De façon intéressante, nous avons aussi montré que TRIM17 interagit à la fois avec TRIM28 et BCL2A1, suggérant que ces trois hypothèses ne sont probablement pas mutuellement exclusives.
Afin de faire la lumière sur ce mécanisme, des expériences de « peptides array » sont en cours de réalisation au laboratoire afin de cartographier précisément les sites de fixation entre TRIM28, TRIM17 et BCL2A1. La génération de mutants spécifiques incapables d’interagir avec l’un ou l’autre des partenaires devrait nous permettre d’élucider les mécanismes en jeu. Cependant, l’implication de TRIM17 dans la régulation de la stabilité de BCL2A1 pourrait être un peu plus complexe. Des expériences préliminaires de co-immunoprécipitations in vitro (GST- pull down) utilisant des protéines recombinantes His-BCL2A1ΔC, GST-TRIM28(RBCC) et His-TRIM17 montrent qu’en absence de TRIM17, BCL2A1ΔC n’interagit pas avec TRIM28 (RBCC). Cependant, l’introduction d’une faible quantité de His-TRIM17 permet une interaction forte entre TRIM28(RBCC) et BCL2A1ΔC, alors qu’une quantité élevée de TRIM17 rompt l’interaction entre TRIM28 et BCL2A1ΔC comme nous l’avions observé dans les expériences
168 de transfection en cellules (Figure 54). Ces résultats suggèreraient que TRIM17 favorise l’interaction entre BCL2A1 et TRIM28 mais qu’au-delà d’un certain seuil, TRIM17 interagit préférentiellement avec TRIM28 et inhibe l’interaction entre BCL2A1 et TRIM28.

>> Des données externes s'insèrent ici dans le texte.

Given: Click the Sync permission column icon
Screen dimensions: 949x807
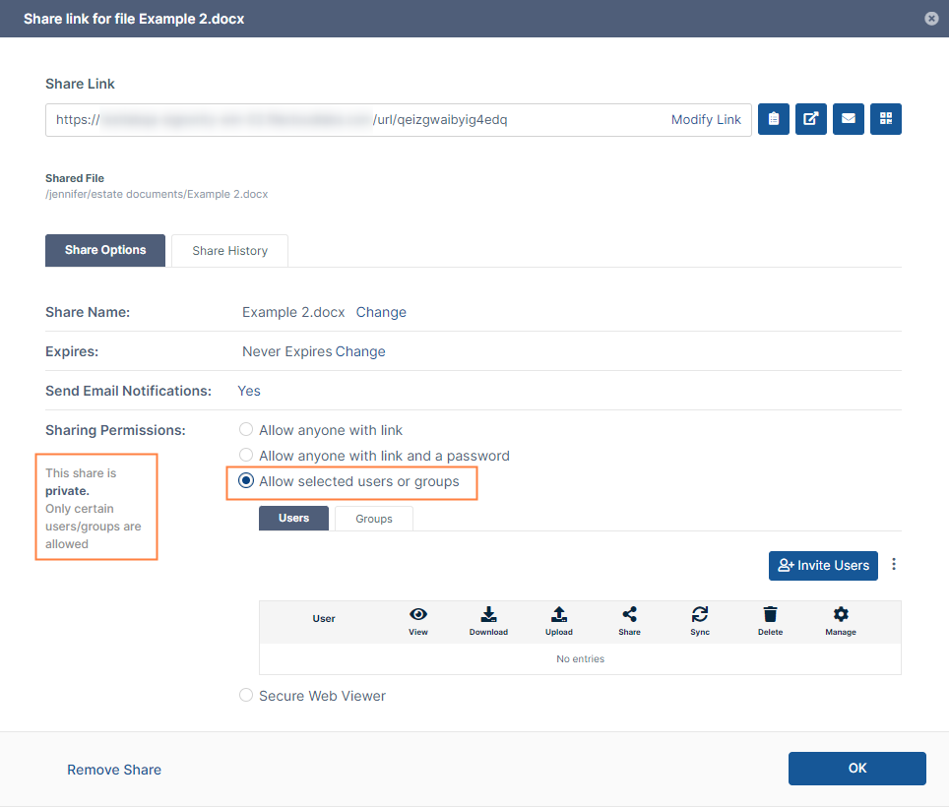Looking at the screenshot, I should point(700,614).
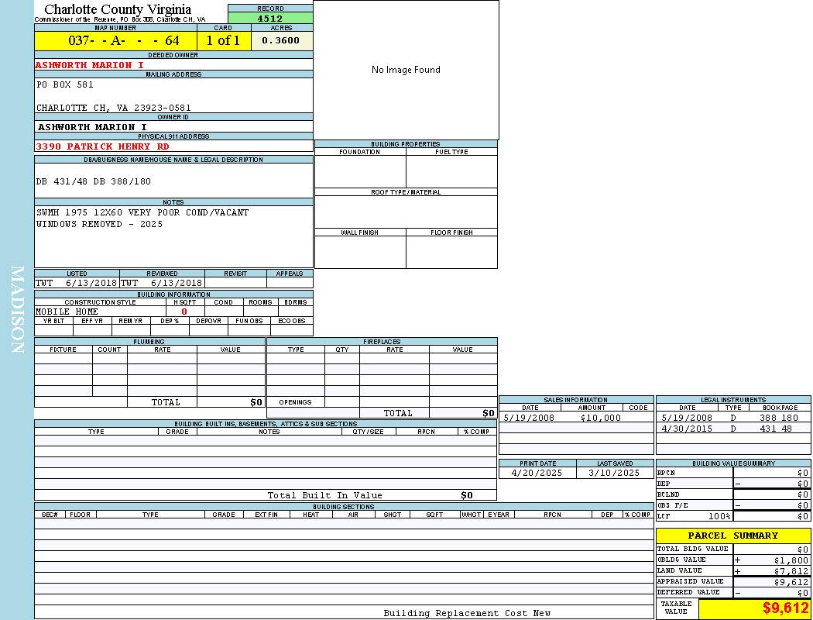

Figure 54 : Co-immunoprécipitation in vitro de GST-TRIM28 en présence de TRIM17 et BCL2A1∆C
S’il est confirmé, cet effet seuil pourrait avoir des implications physiologiques sur le modus
operandi de TRIM17. En effet, en conditions basales, TRIM17 est très faiblement exprimé dans
les cellules si bien que son niveau d’expression est souvent sous le seuil de détection de nombreuses puces génomiques de type affymetrix. Si l’on peut extrapoler les résultats d’interaction in vitro à ce qui se passe en cellules, cette faible expression de TRIM17 favoriserait l’interaction de TRIM28 avec BCL2A1 et in fine l’ubiquitination et la dégradation de BCL2A1. Cependant, une induction de TRIM17 en réponse à des stress apoptotiques a été observée dans plusieurs études (290,343). Dans ce contexte, TRIM17 pourrait favoriser la
169 survie des cellules en réponse à un stress toxique en stabilisant BCL2A1.Ainsi, cibler TRIM17, dans des conditions où BCL2A1 est fortement exprimé, pourrait représenter une stratégie pertinente pour inhiber l’activité anti-apoptotique de BCL2A1.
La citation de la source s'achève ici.